MicroRNA-mediated repression of XBP1: a novel mechanism for regulation of a UPR transcriptional activator (62.15)

Abstract

Abstract The unfolded protein response (UPR), a multi-faceted signaling system emanating from the endoplasmic reticulum (ER) membrane, plays a critical role in the differentiation of B-lymphocytes into antibody-secreting plasma cells. Specifically, XBP1(S), a UPR transcriptional activator generated by IRE1-mediated splicing of Xbp1(u) mRNA, mediates expansion of the ER, up-regulates expression of many secretory pathway genes, and is required for normal antibody production. However, a full understanding of the molecular mechanisms regulating expression of Xbp1 is still lacking. Using bioinformatics analysis, we identified a microRNA (miR-30c-2*) predicted to target Xbp1 mRNA. Indeed, luciferase reporter assays demonstrated that miR-30c-2* targets a site in the 3’-untranslated region of Xbp1 mRNA in a sequence-specific manner. Over-expression of miR-30c-2* attenuated expression of both Xbp1 and XBP1(S) target genes, consistent with diminished expression of XBP1(S) protein.

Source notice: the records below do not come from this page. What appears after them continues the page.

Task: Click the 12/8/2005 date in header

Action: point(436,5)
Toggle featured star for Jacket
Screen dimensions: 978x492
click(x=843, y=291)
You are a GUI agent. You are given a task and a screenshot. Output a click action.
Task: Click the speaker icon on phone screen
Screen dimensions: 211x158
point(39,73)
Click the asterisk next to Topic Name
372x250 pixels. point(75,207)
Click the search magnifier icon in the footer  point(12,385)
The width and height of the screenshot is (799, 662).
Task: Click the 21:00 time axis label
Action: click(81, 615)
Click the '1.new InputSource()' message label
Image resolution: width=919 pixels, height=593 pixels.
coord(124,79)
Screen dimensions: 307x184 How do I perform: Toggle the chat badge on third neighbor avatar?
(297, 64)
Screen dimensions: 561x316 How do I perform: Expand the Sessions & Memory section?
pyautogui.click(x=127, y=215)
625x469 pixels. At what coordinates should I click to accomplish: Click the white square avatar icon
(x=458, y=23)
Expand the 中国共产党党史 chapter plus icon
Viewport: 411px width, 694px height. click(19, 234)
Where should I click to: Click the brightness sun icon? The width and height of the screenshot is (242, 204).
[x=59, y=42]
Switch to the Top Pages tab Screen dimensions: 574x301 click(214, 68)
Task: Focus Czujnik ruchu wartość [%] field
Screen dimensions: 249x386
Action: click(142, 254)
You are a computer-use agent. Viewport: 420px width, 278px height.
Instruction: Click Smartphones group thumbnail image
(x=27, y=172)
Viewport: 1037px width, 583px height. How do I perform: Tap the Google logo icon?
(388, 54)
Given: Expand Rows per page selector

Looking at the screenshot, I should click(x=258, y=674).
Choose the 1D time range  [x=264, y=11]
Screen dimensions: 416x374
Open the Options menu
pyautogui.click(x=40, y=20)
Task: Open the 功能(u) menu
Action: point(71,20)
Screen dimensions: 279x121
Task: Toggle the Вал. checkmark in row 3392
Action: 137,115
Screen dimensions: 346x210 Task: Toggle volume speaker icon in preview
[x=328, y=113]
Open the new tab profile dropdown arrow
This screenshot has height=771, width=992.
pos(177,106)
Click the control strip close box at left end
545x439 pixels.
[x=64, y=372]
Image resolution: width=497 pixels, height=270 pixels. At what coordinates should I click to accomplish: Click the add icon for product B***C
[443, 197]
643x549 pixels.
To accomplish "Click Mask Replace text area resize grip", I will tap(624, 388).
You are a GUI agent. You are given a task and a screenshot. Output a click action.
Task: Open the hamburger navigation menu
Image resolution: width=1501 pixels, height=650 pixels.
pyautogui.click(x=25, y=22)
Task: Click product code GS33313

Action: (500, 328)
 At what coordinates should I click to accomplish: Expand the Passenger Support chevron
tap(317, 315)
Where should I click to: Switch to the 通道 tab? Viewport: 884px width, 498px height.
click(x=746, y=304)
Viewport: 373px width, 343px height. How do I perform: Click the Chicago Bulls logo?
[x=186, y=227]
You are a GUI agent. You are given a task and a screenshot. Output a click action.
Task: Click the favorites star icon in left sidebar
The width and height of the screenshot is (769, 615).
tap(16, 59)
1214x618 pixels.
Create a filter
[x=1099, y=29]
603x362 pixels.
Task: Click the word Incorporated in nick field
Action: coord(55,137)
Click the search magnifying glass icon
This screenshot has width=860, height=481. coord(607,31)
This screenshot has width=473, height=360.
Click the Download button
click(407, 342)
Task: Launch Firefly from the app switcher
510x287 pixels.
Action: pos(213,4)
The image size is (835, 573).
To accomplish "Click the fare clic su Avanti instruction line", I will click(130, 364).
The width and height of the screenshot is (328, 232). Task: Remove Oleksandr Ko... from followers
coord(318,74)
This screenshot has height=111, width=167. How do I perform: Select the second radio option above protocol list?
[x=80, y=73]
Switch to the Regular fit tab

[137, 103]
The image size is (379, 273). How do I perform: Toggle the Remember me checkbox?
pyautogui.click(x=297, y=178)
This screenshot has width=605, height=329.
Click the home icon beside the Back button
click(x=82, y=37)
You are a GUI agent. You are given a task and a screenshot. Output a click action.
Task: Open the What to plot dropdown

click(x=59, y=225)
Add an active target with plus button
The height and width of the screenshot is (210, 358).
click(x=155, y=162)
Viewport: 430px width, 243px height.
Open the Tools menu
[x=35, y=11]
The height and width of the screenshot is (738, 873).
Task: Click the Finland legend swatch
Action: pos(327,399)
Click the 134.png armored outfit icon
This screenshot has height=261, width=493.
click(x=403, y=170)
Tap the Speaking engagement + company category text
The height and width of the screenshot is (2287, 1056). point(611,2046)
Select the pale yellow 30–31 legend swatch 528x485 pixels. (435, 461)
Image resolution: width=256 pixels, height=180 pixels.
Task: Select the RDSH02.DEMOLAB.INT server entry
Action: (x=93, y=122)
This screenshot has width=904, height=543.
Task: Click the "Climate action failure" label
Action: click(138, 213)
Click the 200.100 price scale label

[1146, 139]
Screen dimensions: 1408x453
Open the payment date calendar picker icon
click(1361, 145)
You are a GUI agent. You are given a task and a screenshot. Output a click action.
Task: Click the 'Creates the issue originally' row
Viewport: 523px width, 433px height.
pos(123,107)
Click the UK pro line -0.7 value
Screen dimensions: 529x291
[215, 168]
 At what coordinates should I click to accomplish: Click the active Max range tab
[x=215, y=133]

Furthermore, our studies revealed that expression of miR-30c-2* is up-regulated during UPR activation, concomitant with Xbp1, suggesting a feedback mechanism for XBP1(S) homeostasis. Finally, preliminary studies provided evidence linking expression of miR-30c-2* with specific UPR signaling events. These data provide the first link between microRNA and the UPR and, importantly, implicate miR-30c-2* in the regulation of Xbp1 and plasma cell differentiation.